A large group of House Republicans is once against raising questions about the U.S. Food and Drug Administration’s (FDA) development of a rule that would change the way generic drug labels are regulated, saying it has “significant questions” about the involvement of a group of trial lawyers in the process and is interested in proposing its own “alternative approaches.”
As explained by Regulatory Focus, the FDA’s meetings related to the development of the rule has drawn criticism from Republican legislators due to the possible influence of trial lawyers on the FDA’s decision-making. This is in large part because of FDA’s apparent violation of Executive Order 13563, which regulates how the executive branch is supposed to manage public participation. That order reads in part:
“Regulations shall be adopted through a process that involves public participation. To that end, regulations shall be based on the extend feasible and consistent with law, on the open exchange of information and perspectives among State, local and tribal officials, experts in relevant disciplines, affected stakeholders in the private sector, and the public as a whole.
… Before issuing a notice of proposed rulemaking, each agency, where feasible and appropriate, shall seek the views of those who are likely to be affected, including those who are likely to benefit from and those who are potentially subject to such rulemaking.”
The problem, according to lawmakers, is that FDA apparently did not meet with anyone from the generic drug industry, which stands to be affected most by the proposed rule, yet ultimately had no input during its development.
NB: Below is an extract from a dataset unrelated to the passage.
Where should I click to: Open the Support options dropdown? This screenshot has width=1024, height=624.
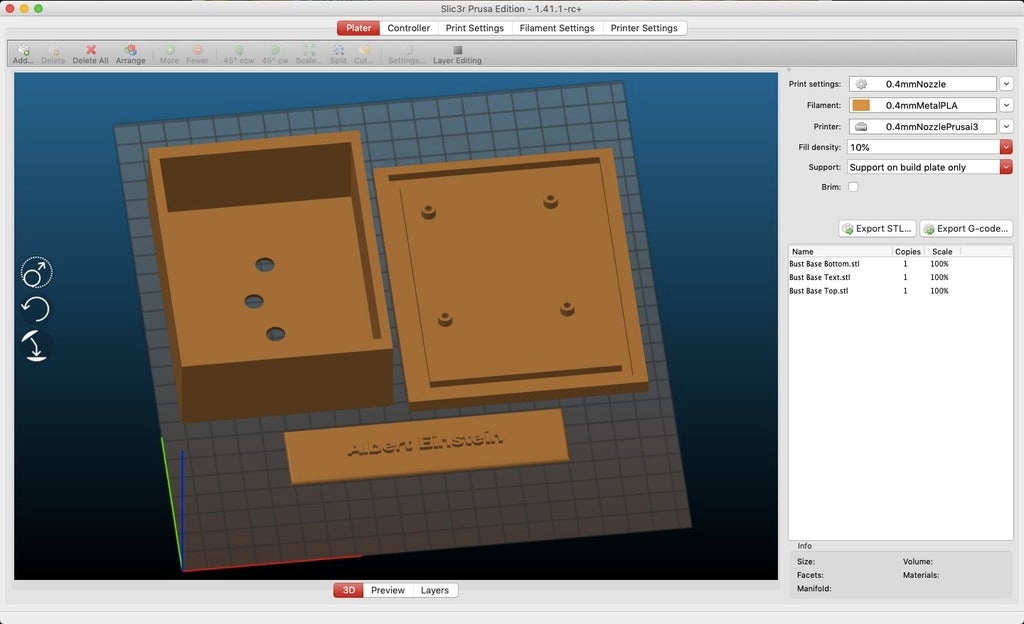point(1006,167)
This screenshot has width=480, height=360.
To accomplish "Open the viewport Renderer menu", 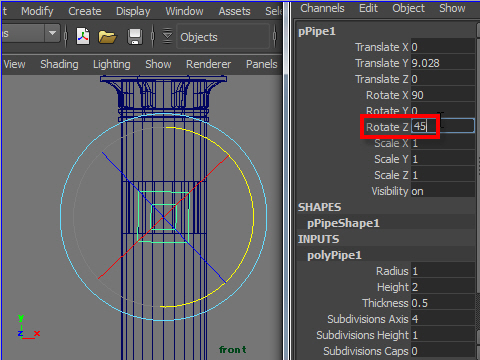I will (208, 64).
In a new letter to FDA, Republican legislators said it is “not at all clear why plaintiffs lawyers would have any role in the development and review of the proposed rule.” The legislators cited FDA’s own past statements indicating that it has a vested interest in maintaining its sole status as “gatekeeper” in the labeling process.
“We share these longstanding views, and in fact are very concerned that the result of this proposed rule would be therapeutically equivalent products with different warnings and contraindications based on companies taking actions to mitigate litigation risks-not based on communicating genuinely new risks to patients,” the legislators wrote.
Legislators asked FDA to turn over all documents, communications and meeting minutes related to its 15 February meeting with the AAJ and other trial attorneys, presumably to see if points raised by the attorneys made their way into the rule or otherwise influenced FDA’s thinking.
The letter goes on to state that legislators are interested in opening a “dialogue” with FDA on the “timeframes by which generic manufacturers must make conforming changes to ensure consistency,” and opening up further discussions on “alternative approaches” to regulating generic drug labels “consistent with the statute.”
While never saying so explicitly, it would appear that legislators have formulated one or more alternatives to FDA’s proposed rule and are prepared to play hardball to get the agency to back off.